Auch wenn es unter den Taglines „nach einer wahren Begebenheit“ heißt, so ist der Vergleich nur entfernenswert korrekt. Das wird aber auch am Ende des Streifens erwähnt. Leatherface hieß im wahren Leben Ed Gein und hat sich tatsächlich mit Körperteilen seiner Opfer geschmückt.

Den Zuschauer erwartet zu Beginn ein Zusammenschnitt, der wie eine Nachrichtendokumentation aufgebaut ist und einem die Ereignisse schon vorausblickend schildert. Somit weiß man schon, das die Menschen auf jeden Fall sterben werden. Dennoch schraubt dies die Spannungsschraube absolut nicht runter.

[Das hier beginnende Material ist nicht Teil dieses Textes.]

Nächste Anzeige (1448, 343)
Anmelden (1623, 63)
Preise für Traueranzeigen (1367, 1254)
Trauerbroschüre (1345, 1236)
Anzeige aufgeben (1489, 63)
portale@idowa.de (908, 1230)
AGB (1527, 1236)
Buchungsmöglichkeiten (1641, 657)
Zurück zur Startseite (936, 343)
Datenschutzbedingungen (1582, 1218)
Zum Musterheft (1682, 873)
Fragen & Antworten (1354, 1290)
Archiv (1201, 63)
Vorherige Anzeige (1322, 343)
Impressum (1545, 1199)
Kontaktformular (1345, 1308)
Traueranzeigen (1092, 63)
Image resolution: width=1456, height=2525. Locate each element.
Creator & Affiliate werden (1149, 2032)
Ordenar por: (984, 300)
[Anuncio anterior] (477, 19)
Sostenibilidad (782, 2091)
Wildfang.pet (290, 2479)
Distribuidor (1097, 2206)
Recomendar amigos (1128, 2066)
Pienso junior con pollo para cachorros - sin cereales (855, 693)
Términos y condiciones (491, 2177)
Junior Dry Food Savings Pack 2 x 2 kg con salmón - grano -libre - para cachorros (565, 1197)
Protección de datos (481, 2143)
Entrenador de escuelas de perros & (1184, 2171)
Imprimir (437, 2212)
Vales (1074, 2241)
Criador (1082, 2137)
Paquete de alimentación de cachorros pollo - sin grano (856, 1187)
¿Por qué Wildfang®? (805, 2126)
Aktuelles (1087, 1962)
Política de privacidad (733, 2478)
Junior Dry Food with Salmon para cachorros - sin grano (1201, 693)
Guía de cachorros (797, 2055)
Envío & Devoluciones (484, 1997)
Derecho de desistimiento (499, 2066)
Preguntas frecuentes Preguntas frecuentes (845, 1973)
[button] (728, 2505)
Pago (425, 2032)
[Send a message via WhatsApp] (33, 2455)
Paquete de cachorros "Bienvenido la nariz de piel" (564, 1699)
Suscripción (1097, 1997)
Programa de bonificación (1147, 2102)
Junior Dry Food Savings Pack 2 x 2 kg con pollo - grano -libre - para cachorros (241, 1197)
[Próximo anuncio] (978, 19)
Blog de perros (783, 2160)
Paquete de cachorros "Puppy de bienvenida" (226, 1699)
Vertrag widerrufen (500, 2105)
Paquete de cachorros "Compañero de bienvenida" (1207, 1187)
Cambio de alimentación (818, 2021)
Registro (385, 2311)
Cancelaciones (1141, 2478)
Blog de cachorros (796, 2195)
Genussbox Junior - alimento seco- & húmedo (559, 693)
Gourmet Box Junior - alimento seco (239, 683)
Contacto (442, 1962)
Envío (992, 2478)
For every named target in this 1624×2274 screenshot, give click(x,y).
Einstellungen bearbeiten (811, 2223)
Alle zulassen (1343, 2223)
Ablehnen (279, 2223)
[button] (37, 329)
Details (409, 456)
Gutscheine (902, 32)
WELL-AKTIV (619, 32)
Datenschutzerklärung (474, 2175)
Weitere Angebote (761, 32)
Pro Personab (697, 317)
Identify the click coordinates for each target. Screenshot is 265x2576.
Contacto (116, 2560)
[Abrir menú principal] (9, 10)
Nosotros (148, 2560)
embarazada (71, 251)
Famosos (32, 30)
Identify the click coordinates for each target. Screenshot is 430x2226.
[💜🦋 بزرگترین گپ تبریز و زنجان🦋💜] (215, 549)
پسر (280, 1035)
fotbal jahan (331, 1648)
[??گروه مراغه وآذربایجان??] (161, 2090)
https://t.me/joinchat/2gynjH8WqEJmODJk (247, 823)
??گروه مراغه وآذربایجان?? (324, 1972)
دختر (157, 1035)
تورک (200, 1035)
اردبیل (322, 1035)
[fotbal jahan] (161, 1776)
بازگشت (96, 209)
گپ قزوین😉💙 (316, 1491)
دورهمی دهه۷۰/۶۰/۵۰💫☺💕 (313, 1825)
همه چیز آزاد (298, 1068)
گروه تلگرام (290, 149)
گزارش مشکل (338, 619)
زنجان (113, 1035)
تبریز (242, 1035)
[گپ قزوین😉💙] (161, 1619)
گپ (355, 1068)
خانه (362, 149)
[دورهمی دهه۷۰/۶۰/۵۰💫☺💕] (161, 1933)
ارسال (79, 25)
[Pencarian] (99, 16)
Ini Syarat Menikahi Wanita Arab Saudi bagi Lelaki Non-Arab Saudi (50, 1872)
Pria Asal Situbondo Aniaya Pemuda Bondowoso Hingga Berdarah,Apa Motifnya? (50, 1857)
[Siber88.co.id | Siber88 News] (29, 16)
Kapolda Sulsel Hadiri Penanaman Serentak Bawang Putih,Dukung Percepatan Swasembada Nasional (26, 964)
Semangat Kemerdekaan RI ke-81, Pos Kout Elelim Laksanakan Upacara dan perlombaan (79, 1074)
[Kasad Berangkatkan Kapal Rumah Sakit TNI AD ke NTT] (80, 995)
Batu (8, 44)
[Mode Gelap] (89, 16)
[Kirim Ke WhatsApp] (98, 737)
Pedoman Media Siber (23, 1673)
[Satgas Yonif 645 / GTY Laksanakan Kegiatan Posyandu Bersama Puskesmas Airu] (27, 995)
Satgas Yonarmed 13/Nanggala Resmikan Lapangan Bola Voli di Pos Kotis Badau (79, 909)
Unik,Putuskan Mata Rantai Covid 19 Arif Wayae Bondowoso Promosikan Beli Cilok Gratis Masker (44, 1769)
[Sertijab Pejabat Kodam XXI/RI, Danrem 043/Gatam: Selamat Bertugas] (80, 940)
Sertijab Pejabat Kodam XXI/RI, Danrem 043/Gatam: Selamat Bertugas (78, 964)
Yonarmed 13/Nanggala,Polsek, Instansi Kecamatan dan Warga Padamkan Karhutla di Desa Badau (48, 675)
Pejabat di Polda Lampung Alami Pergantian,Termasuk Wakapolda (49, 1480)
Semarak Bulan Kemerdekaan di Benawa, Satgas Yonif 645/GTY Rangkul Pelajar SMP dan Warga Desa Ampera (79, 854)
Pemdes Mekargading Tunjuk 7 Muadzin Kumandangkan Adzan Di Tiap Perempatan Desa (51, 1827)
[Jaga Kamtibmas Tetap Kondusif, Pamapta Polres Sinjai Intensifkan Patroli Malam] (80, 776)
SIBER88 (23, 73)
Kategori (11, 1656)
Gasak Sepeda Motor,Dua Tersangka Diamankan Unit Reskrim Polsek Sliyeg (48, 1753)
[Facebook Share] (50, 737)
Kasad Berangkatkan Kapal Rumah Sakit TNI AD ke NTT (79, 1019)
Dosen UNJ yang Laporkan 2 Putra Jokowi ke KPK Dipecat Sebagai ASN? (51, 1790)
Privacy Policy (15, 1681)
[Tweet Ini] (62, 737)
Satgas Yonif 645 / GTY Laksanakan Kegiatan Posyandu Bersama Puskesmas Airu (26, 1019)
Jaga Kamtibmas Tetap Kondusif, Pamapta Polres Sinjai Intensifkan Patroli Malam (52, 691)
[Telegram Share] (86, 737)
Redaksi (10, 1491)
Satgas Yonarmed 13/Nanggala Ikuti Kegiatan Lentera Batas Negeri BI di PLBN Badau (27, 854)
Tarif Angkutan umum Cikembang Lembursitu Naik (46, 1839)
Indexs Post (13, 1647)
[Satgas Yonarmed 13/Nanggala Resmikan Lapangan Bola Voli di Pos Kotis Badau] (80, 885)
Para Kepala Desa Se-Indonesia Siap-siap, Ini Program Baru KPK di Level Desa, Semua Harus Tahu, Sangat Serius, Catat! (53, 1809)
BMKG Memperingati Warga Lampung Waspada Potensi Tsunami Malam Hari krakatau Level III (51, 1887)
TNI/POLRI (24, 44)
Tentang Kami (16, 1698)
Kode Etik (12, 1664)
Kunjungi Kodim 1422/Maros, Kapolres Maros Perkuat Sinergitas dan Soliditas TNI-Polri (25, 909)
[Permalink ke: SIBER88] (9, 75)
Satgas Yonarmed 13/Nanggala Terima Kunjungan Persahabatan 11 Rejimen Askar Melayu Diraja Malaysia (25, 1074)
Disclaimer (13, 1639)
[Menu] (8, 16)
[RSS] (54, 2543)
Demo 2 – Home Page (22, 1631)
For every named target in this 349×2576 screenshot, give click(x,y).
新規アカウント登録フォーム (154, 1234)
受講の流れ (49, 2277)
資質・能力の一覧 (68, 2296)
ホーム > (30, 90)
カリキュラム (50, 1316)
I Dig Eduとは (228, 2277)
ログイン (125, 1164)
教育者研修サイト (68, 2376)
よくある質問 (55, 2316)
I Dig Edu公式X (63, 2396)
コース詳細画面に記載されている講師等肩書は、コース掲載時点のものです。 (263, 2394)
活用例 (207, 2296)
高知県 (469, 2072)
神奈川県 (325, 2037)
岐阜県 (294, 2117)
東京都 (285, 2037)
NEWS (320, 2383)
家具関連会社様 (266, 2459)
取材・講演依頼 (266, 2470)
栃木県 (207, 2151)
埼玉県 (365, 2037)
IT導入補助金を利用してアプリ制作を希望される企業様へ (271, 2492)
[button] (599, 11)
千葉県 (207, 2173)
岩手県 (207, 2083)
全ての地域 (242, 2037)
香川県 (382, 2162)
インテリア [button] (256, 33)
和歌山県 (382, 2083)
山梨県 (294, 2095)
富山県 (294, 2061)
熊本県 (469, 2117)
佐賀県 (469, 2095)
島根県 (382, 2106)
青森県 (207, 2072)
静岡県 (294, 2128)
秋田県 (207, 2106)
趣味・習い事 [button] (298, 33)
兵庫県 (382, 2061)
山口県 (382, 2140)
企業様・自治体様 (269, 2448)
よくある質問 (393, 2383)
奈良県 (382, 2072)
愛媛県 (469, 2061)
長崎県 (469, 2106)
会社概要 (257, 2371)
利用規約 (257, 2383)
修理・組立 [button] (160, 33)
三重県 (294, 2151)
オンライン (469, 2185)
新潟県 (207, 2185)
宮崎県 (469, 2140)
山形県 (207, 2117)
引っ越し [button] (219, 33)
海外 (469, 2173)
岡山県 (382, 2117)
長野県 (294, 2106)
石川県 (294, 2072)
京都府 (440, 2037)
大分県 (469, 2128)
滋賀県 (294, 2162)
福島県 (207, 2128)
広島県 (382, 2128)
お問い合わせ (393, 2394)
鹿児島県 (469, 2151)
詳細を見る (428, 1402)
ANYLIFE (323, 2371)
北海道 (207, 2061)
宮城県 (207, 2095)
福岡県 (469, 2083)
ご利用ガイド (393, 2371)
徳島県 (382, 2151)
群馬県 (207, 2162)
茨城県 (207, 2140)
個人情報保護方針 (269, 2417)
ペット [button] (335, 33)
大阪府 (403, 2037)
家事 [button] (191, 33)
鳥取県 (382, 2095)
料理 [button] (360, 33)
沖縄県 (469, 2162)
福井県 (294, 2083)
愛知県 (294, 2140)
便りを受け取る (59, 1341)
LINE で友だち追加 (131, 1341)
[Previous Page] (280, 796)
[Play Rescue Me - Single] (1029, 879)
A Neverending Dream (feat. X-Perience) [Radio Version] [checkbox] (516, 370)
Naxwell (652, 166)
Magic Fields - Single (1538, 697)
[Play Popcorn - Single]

Die Anfangssequenz hat einen Touch von „Blair Witch Project“ und versteht es sehr gut einem Schauer über den Rücken zu jagen. Man erwartet hinter jeder Ecke eine Bewegung oder einen Schockmoment.

Die Story kommt ziemlich schnell in Fahrt und lässt dem Zuschauer – einmal auf dem Höhepunkt angekommen – keine Luft mehr zum Atmen. Es gibt einfach Horror pur! Da wäre zum einen Leatherface selbst, der schon unheimlich wirkt, dann die ganze Familie und die Einsamkeit. Alles ist perfekt aufeinander abgestimmt.

Nur sind die Protagonisten wieder einmal ein wenig zu naiv. Wenn einen ein Sheriff schon als „Arschloch“ betitelt und einen auffordert einen Selbstmord detailgetreu nachzustellen, so sollte einem schon dämmern, dass etwas nicht stimmt.

Die Kamerafahrten sind vor allem richtig schockierend, wenn die Kamera einer aus dem Kopf klaffenden Einschusswunde folgt.

Fazit
Horror auf ganzer Linie mit haufenweise Ekel-Effekten, der Nervenkitzel ohne Ende verspricht.